#### PROBLEM DETAILS:
Your output should consist of the lines from the first line of the records below through the one with "Learn more (1383, 138)", exactly, minus the pictures.

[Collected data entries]
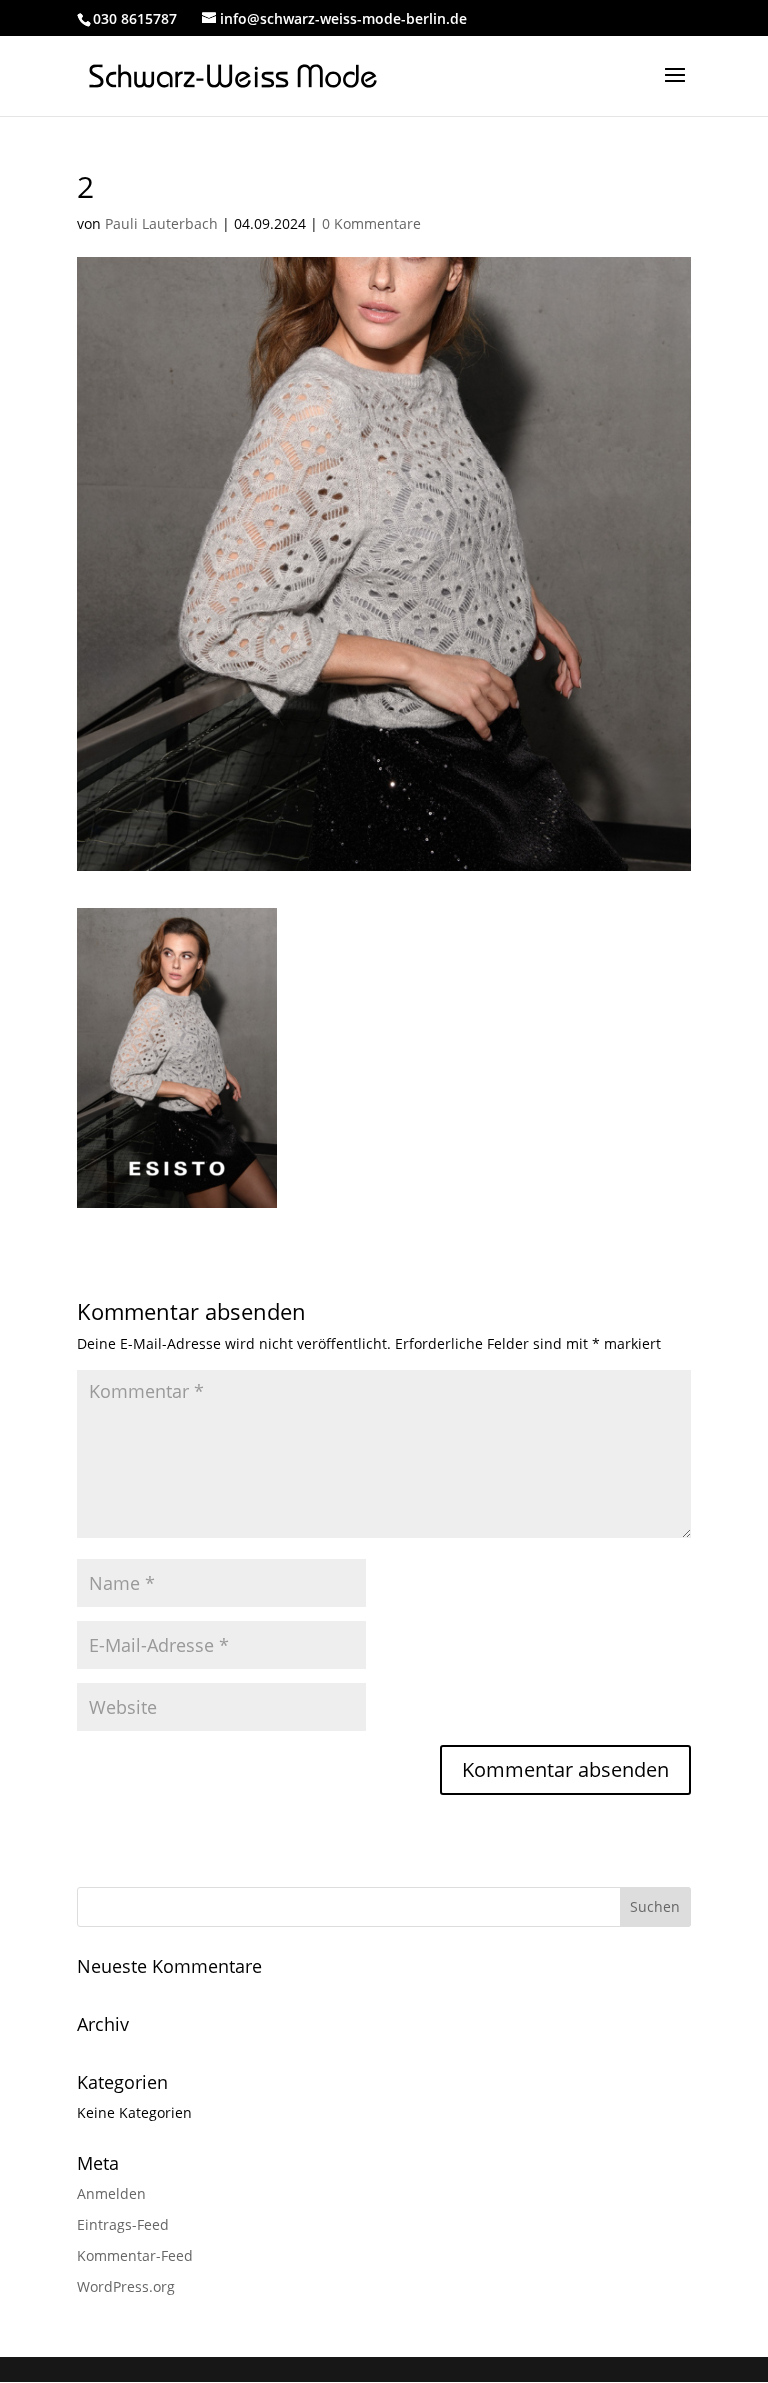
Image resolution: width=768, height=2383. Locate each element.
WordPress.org (126, 2286)
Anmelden (111, 2193)
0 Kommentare (371, 223)
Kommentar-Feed (135, 2255)
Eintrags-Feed (123, 2224)
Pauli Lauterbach (161, 223)
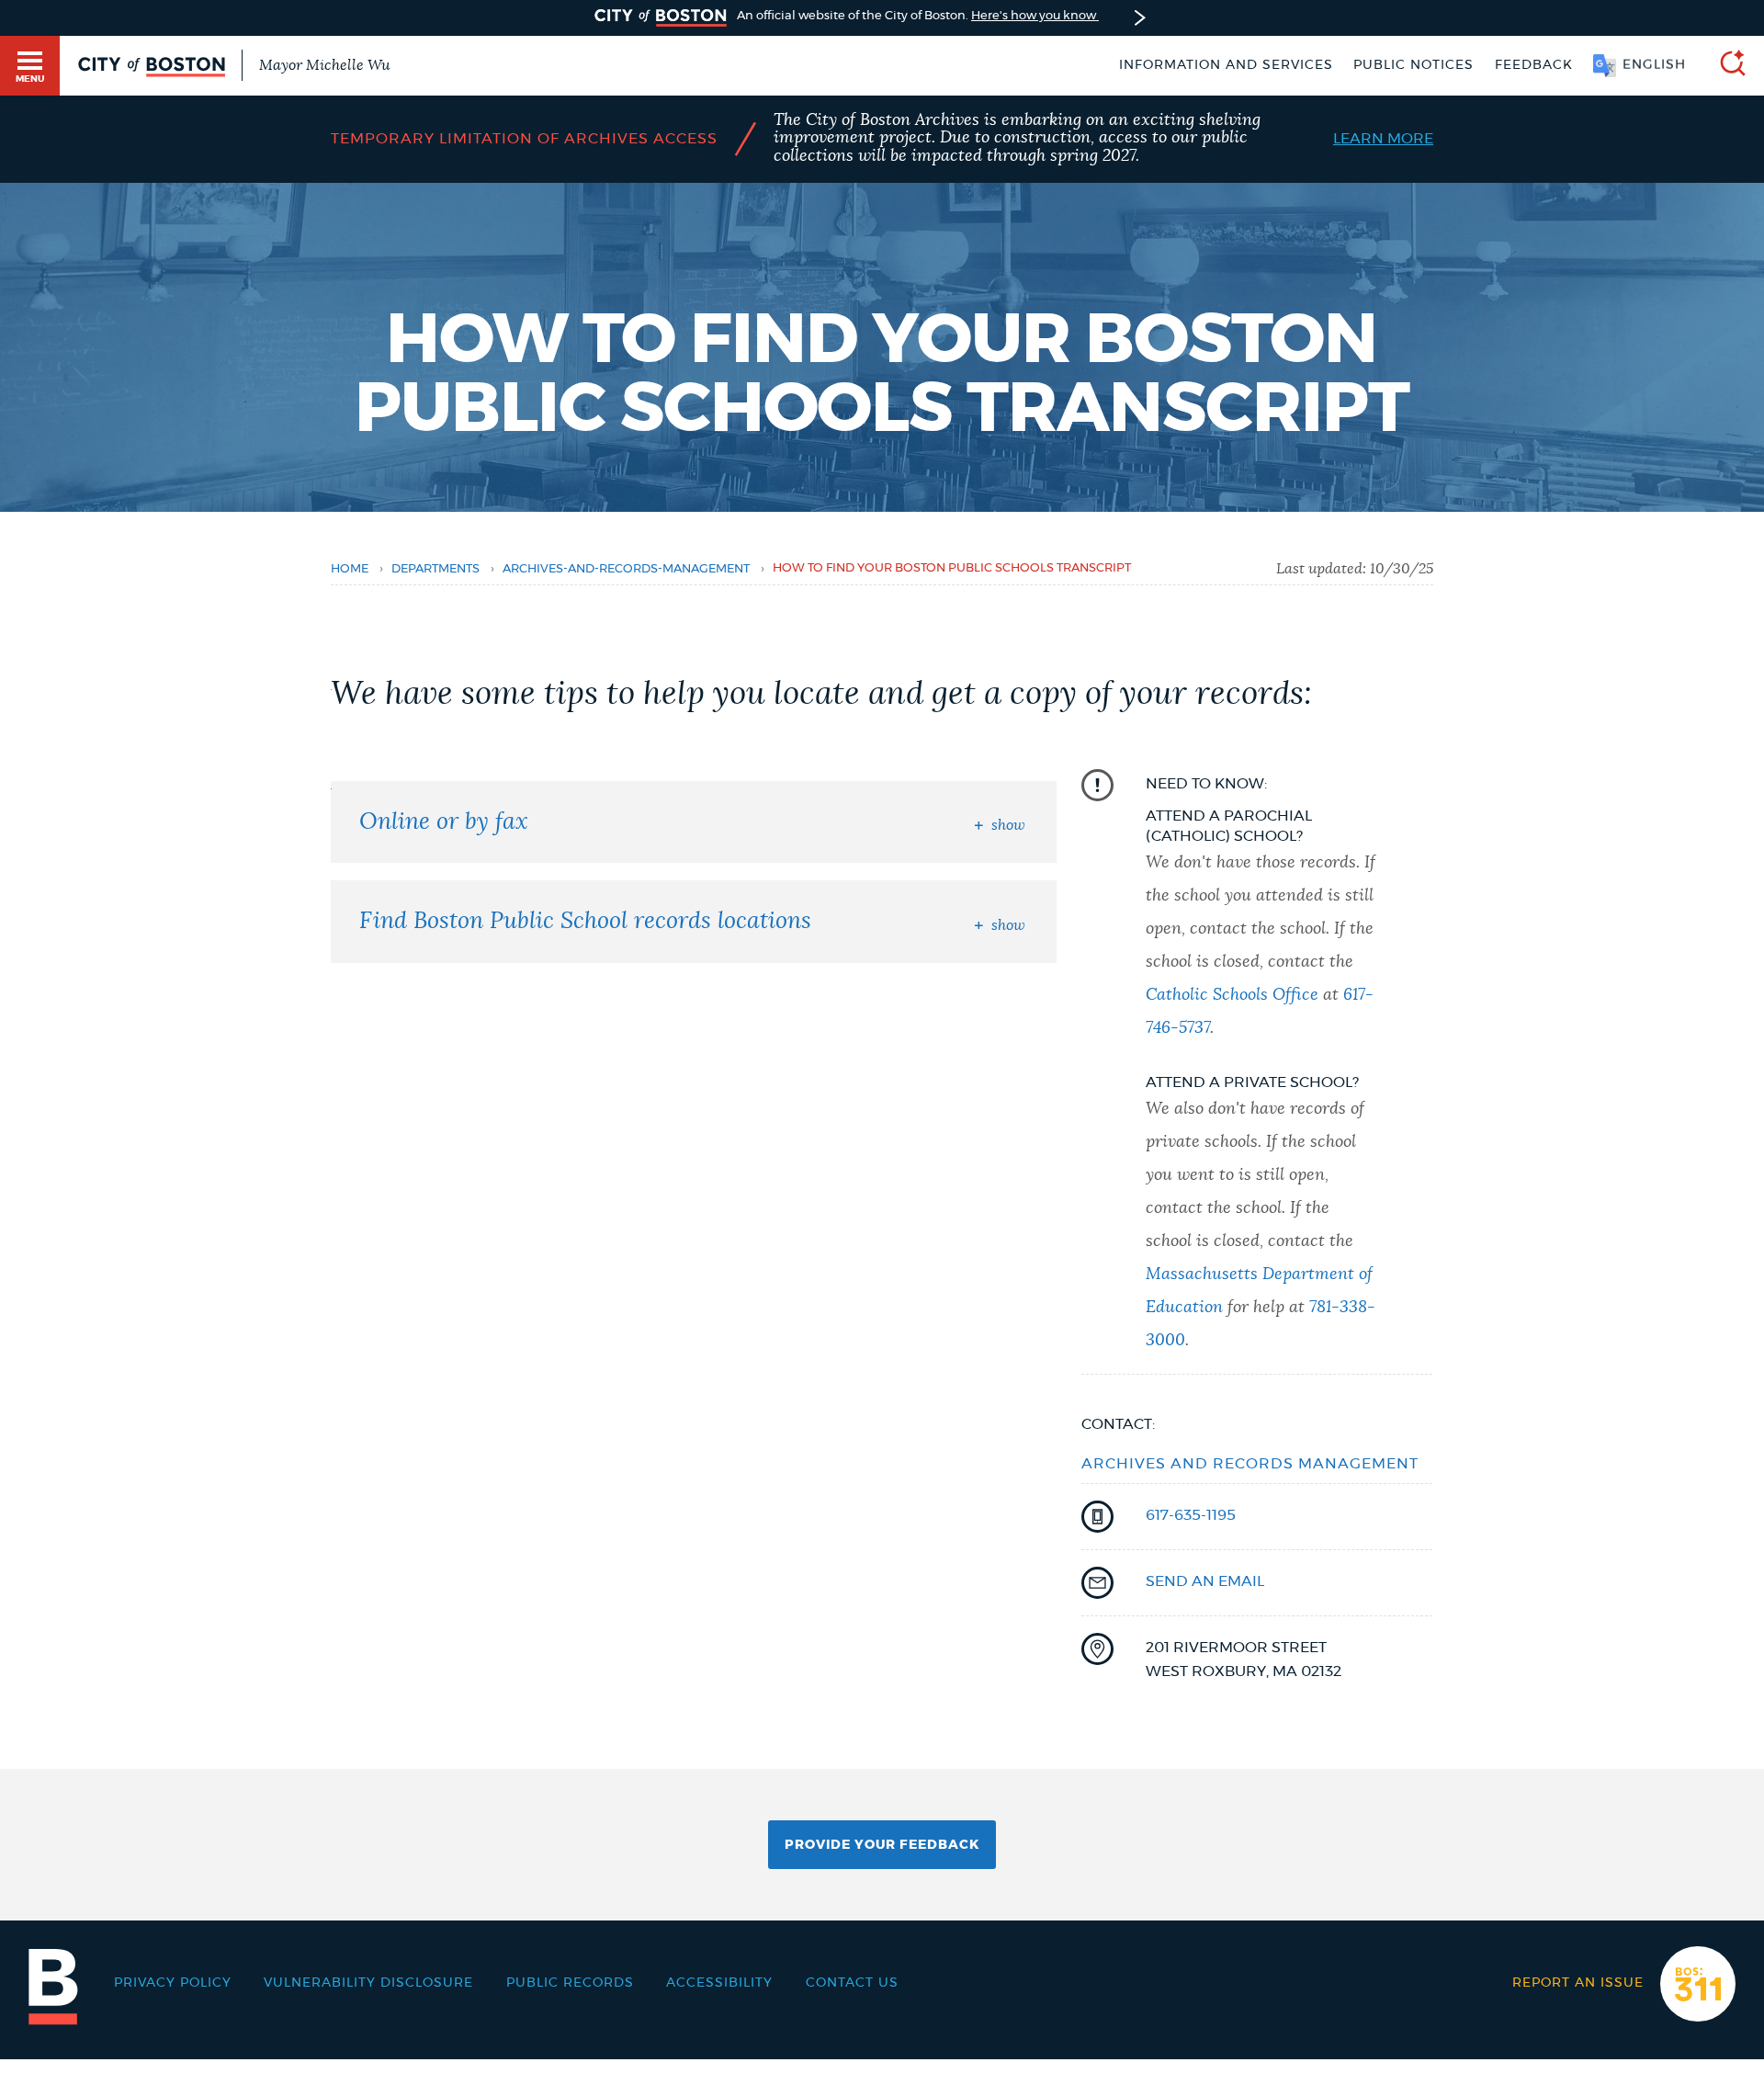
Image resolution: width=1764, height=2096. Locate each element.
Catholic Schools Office (1232, 995)
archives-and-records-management (626, 569)
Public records (570, 1983)
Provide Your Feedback (882, 1845)
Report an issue (1578, 1983)
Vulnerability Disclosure (368, 1983)
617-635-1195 (1191, 1515)
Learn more (1383, 138)
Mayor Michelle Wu (324, 65)
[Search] (1725, 66)
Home (349, 569)
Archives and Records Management (1250, 1463)
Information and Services (1226, 65)
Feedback (1534, 65)
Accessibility (719, 1983)
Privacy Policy (173, 1983)
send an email (1205, 1581)
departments (435, 569)
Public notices (1413, 65)
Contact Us (852, 1983)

#### WRITTEN ANSWER:
Image resolution: width=768, height=2383. Locate each element.
WordPress.org (126, 2286)
Anmelden (111, 2193)
0 Kommentare (371, 223)
Kommentar-Feed (135, 2255)
Eintrags-Feed (123, 2224)
Pauli Lauterbach (161, 223)
Image resolution: width=1764, height=2096. Locate each element.
Catholic Schools Office (1232, 995)
archives-and-records-management (626, 569)
Public records (570, 1983)
Provide Your Feedback (882, 1845)
Report an issue (1578, 1983)
Vulnerability Disclosure (368, 1983)
617-635-1195 (1191, 1515)
Learn more (1383, 138)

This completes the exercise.